**To do**. Go through the entries below line by line and count those containing "agent"; the answer is that count alone.

== Information given

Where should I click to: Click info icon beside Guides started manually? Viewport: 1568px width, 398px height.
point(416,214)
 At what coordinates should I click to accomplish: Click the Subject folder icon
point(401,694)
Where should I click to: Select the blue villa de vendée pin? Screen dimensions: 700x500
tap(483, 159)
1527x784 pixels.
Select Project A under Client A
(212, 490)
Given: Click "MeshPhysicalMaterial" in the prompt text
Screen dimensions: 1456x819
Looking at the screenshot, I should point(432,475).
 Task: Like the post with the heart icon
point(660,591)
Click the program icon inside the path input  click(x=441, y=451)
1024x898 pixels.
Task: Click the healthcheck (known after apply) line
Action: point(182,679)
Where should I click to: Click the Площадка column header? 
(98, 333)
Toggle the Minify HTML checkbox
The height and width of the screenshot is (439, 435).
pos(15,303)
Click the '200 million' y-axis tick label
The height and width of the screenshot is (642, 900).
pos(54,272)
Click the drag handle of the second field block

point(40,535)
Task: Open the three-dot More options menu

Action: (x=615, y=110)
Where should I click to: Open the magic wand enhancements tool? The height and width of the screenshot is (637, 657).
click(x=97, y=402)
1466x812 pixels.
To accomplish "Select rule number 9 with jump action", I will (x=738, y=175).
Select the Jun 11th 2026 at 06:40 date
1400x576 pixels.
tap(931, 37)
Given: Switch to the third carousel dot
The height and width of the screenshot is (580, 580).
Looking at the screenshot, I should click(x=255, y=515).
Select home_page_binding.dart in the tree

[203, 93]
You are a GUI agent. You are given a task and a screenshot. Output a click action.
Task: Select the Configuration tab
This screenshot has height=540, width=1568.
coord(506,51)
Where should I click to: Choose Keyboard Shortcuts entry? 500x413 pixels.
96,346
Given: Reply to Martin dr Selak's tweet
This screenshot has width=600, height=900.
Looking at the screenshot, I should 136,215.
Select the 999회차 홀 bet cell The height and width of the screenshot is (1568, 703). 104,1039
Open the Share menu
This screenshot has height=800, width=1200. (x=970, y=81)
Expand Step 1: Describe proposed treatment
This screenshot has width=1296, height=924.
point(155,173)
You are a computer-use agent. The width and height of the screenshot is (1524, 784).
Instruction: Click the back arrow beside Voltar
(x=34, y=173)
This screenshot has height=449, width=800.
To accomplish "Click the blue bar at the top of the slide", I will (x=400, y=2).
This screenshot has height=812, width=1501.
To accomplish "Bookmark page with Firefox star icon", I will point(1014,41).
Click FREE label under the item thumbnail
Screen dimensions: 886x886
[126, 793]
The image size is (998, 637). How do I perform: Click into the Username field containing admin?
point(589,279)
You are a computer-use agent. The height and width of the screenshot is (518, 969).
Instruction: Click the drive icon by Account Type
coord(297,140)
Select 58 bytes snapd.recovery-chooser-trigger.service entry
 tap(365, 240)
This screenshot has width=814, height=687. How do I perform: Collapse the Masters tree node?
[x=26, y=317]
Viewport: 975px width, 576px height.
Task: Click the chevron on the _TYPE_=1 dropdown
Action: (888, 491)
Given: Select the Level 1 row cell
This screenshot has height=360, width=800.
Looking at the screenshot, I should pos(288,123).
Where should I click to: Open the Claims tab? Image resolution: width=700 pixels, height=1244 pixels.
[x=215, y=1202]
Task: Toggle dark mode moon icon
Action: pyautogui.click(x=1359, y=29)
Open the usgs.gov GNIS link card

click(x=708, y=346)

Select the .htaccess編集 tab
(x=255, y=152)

====

**Task response**. 3